**EXCERPTED RECORDS:**
===

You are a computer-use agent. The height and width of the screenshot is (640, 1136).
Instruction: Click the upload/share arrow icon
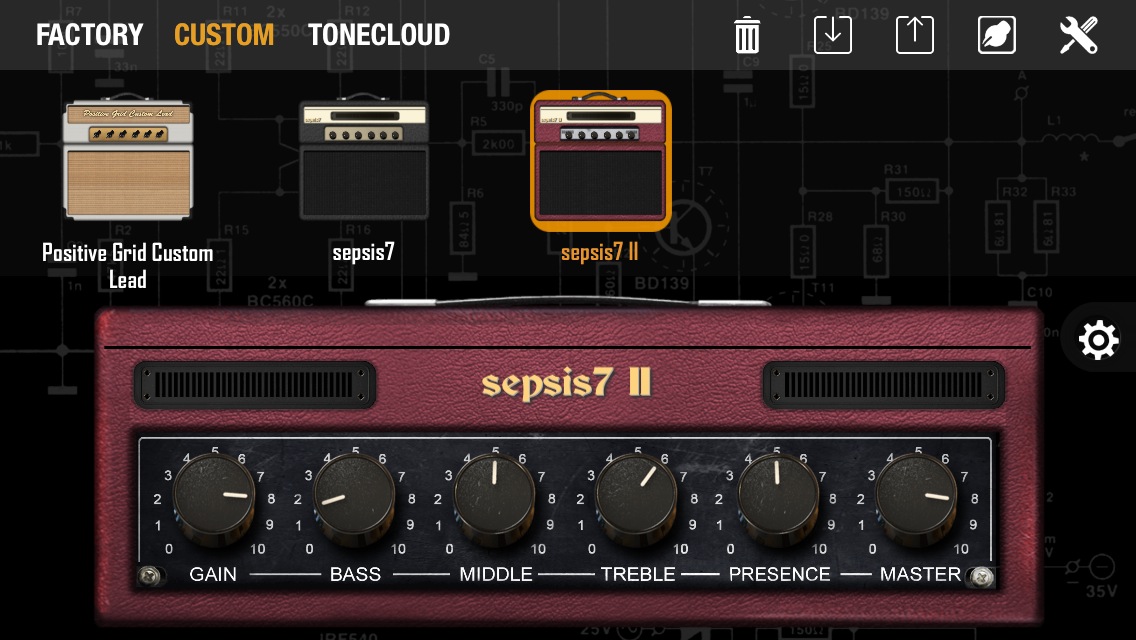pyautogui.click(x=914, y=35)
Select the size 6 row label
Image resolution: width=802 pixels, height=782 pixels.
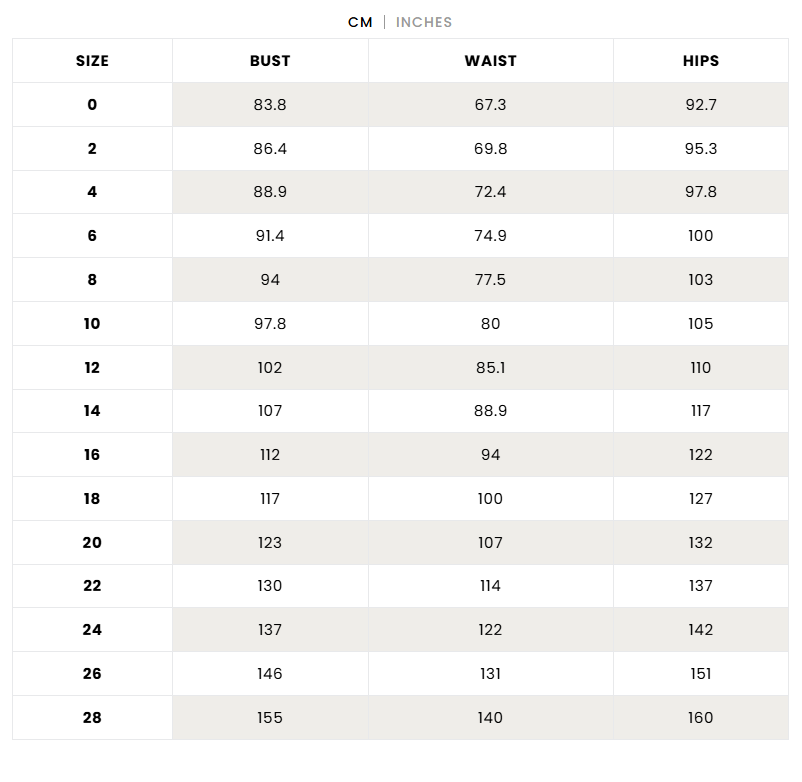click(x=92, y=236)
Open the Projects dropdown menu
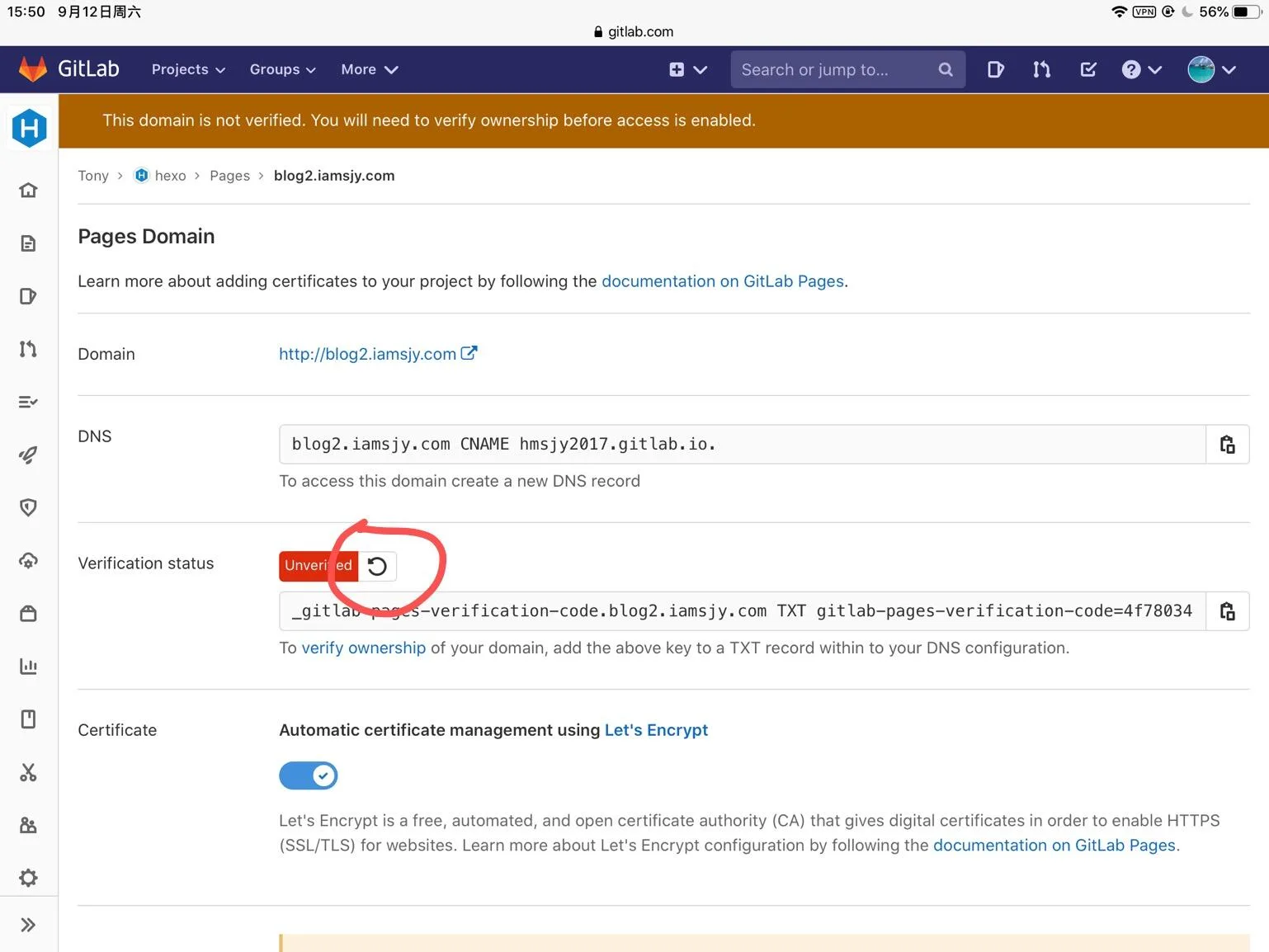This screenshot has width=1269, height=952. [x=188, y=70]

===

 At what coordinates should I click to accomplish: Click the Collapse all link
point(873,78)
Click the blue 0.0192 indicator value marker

===

Once you find the line with "At what coordinates" in the entries above, output it and each line after it up to and including the line with "Click the blue 0.0192 indicator value marker", and nothing else.

 At what coordinates should I click to accomplish: Click the Collapse all link
point(873,78)
Click the blue 0.0192 indicator value marker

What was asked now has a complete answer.